Checked this morning and it is doing it "hot and heavy"

Can't wait to rack into the secondary and get it drinkable. How long does it usually take to get to the stage to stabilize


----------



## Arne (Oct 24, 2012)

Skeeter pee gets done pretty fast. All depends on nutrients, temps, amount of sugar and just maybe the time of the moon. Just keep an eye on it. I imagine it will finish fermenting in a couple of weeks or so. Arne.
You will find if you let it sit around for 3 or 4 months it gets to tasting better. One of the problems with it is it doesn't always last that long. Seems like it tasted pretty good young too. A.


----------



## tatud4life (Oct 24, 2012)

I concer with Arne and Julie. You better start at least 2 more batches! I'm on my 6th batch and almost out! LOL I've often stated that my wife likes this hobby that I have started. The strawberry pee that I made seems to be the favorite so far. I just love the endless possibilties of flavors that skeeter pee has.


----------



## wineon4 (Oct 25, 2012)

Last night I added the Zest of 1 orange, 1 large smashed up peach. Now just need to wait until it is ready.

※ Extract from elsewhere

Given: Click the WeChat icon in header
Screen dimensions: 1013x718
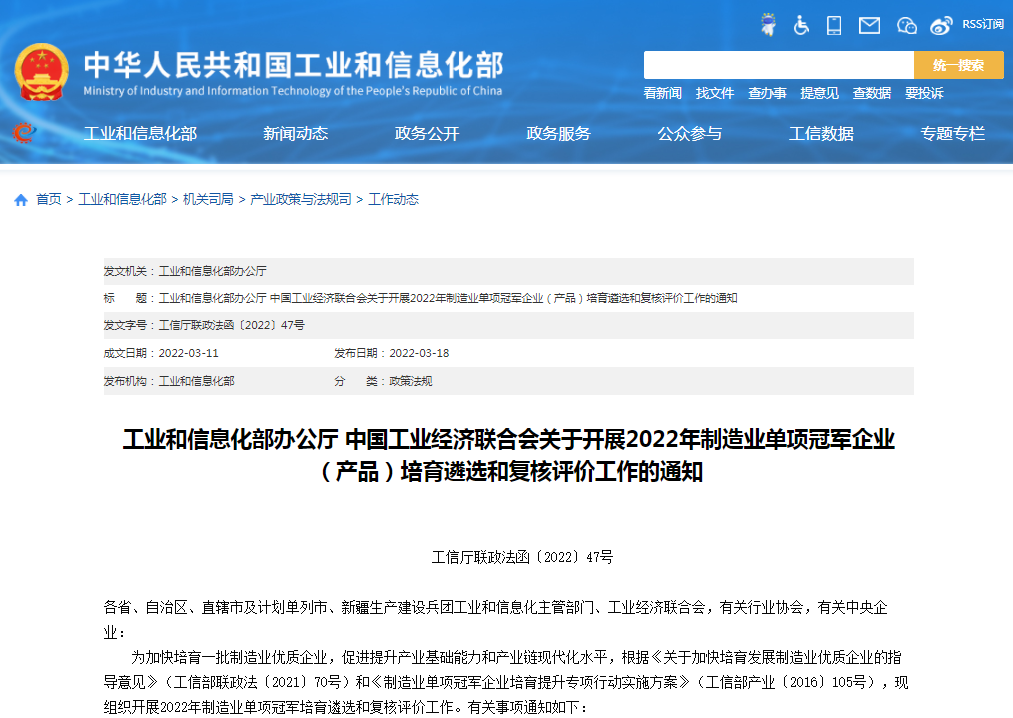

My Cherry and My blackberry are sitting at .990 and super clear and bright almost to pretty to drink. Maybe I will try some this weekend since they are calling for cold and a possible big snow storm.


----------



## wineforfun (Nov 28, 2012)

Arne said:


> Skeeter pee gets done pretty fast. All depends on nutrients, temps, amount of sugar and just maybe the time of the moon. Just keep an eye on it. I imagine it will finish fermenting in a couple of weeks or so. Arne.
> You will find if you let it sit around for 3 or 4 months it gets to tasting better. One of the problems with it is it doesn't always last that long. Seems like it tasted pretty good young too. A.



Arne,
do you let it sit in the carboy for 3-4 months, or after it is bottled?...........if in fact it can sit for that long.


----------



## Arne (Nov 29, 2012)

wineforfun said:


> Arne,
> do you let it sit in the carboy for 3-4 months, or after it is bottled?...........if in fact it can sit for that long.


 
I usually just let it sit in the carboy. In the summer when being lazy, just bottle up a gallon and flavor it with frozen cranberry or strawberry. If I want straight lemon, backsweeten with sugar. it disappears so fast in the summer, I tend not to bottle it. This time of year, i get it in the bottles and it is handy to have sittin there. I usually bottle in cappable bottles. Have a bunch of old 10 oz. pop bottles. Nice size and they are made out of heavy glass. In other words, do not break easily. Next batch is going in beer bottles as I have a friend that keeps his beer cold in an old coke machine. Beer bottles fit perfectly in there. Arne.


----------